Sporaの基本的動作は従来の身代金要求型ウィルスと同様で、感染したPCのファイルを暗号化して操作不能の状態にし、暗号解除のために身代金を要求する。しかし、いくつかの点で従来のウィルスとは大きく異なっている。
SporaはPCがオフラインの状態でも動作を継続する。感染に気づいて即座にネットからPCを切り離しても、ファイルは暗号化されたままなのだ。また、感染した後も、PCの起動に必要なプログラムには障害が起こらない点も特徴と言える。Sporaの開発者らはユーザーのPCが起動不能になった場合、身代金を獲得するチャンスが減ってしまうことを理解している。

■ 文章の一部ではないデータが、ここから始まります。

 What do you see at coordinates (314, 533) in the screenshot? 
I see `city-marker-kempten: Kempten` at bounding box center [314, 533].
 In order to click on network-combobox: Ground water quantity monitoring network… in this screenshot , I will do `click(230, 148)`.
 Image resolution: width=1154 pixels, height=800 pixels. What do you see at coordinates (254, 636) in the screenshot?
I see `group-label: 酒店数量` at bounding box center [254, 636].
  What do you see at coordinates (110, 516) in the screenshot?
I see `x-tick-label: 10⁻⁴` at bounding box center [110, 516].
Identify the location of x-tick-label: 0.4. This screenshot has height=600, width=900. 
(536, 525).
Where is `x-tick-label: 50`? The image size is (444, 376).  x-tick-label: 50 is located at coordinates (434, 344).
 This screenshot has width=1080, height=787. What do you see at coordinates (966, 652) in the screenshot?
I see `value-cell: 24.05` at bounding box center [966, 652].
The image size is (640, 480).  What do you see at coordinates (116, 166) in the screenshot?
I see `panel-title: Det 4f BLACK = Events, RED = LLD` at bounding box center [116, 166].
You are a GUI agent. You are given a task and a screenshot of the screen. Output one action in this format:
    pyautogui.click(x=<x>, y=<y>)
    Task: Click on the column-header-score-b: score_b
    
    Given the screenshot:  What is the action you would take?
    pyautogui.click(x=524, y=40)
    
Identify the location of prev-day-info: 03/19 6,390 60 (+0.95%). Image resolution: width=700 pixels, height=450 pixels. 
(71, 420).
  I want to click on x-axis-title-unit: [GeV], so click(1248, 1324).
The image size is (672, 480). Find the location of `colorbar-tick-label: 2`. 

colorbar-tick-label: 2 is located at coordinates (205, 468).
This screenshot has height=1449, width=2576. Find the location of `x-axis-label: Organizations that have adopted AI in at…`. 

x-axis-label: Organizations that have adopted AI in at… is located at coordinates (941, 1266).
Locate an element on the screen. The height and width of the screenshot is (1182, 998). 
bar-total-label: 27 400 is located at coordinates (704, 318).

さらに、Emsisoftのリサーチャーによると、Sporaのプログラムは非常に丹念にコーディングされており、暗号を解除するためのセキュリティホールはこれまで発見されていないという。
また、Sporaがこれまでの身代金ウィルスと大きく違うのは、その身代金の支払いオプションの豊富さだ。決済にはビットコインも使用可能で、暗号の解除に当ってはまず2ファイルまでは無料で解除を可能にしている。
さらに、ファイルごとに個別に暗号解除を行なうことも可能で、その場合は1ファイルごとに30ドル。PC全体の完全リカバリは79ドルという価格設定だ。また、恐らくほとんどの犠牲者が選ぶだろうオプションとして、Sporaのウィルス感染自体を取り除くオプションが20ドルとなっている。
EmsisoftによるとSporaには専用のチャットボックスも装備されており、感染者が操作方法を質問すると、犯罪者集団が迅速にサポートを行なうという。
Sporaはさらに、今後このウィルスに感染しないためのプロテクションを50ドルの追加料金で提供している。高いと思うかもしれないが、他のオンライン詐欺と比べると比較的リーズナブルな料金設定なのかもしれない。
セキュリティ専門家によるとSporaは現在、ロシア語の使用者のみを対象に拡散中というが、今後は他の言語にも拡散する懸念があるので注意を呼びかけたい。